> [Exercise details]
Using the records below, repeat exactly the lines from the one holding "How do I perform: Go" through the one holding "Task: Expand the 'mehr...' options menu", both ends included, and no others.

> [Records shown]

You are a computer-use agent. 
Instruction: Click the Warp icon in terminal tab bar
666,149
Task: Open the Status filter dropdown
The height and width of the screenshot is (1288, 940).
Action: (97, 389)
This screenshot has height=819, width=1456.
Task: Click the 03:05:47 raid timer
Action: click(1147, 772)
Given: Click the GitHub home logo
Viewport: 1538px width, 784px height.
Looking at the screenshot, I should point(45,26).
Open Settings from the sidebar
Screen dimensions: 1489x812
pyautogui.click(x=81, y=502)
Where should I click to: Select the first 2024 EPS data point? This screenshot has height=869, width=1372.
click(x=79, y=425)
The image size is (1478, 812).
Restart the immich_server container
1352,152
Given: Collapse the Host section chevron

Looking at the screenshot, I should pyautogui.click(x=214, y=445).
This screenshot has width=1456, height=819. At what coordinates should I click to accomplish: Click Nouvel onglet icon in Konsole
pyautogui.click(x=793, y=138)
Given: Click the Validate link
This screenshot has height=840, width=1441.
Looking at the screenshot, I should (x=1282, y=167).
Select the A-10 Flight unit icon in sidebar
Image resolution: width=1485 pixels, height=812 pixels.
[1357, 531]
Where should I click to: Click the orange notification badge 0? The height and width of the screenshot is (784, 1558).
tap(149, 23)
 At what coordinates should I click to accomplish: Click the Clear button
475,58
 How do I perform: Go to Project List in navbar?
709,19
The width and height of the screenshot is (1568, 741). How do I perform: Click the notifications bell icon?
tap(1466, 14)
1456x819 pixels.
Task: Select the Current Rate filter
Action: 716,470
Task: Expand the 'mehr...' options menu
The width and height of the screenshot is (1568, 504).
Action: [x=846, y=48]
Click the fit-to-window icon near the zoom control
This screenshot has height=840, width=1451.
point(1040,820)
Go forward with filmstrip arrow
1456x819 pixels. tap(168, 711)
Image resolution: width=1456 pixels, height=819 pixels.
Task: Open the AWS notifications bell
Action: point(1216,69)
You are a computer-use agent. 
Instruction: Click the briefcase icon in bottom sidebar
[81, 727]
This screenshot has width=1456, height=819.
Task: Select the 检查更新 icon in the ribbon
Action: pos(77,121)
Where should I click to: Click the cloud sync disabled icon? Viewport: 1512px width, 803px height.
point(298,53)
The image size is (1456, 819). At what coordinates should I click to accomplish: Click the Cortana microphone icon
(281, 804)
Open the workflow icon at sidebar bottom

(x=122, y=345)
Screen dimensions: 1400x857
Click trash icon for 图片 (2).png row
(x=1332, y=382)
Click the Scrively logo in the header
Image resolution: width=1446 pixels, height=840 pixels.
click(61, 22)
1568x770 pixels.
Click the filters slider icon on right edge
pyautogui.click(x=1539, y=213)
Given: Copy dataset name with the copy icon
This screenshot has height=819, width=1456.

> [Answer for this exercise]
 How do I perform: Go to Project List in navbar?
709,19
The width and height of the screenshot is (1568, 741). How do I perform: Click the notifications bell icon?
tap(1466, 14)
1456x819 pixels.
Task: Select the Current Rate filter
Action: 716,470
Task: Expand the 'mehr...' options menu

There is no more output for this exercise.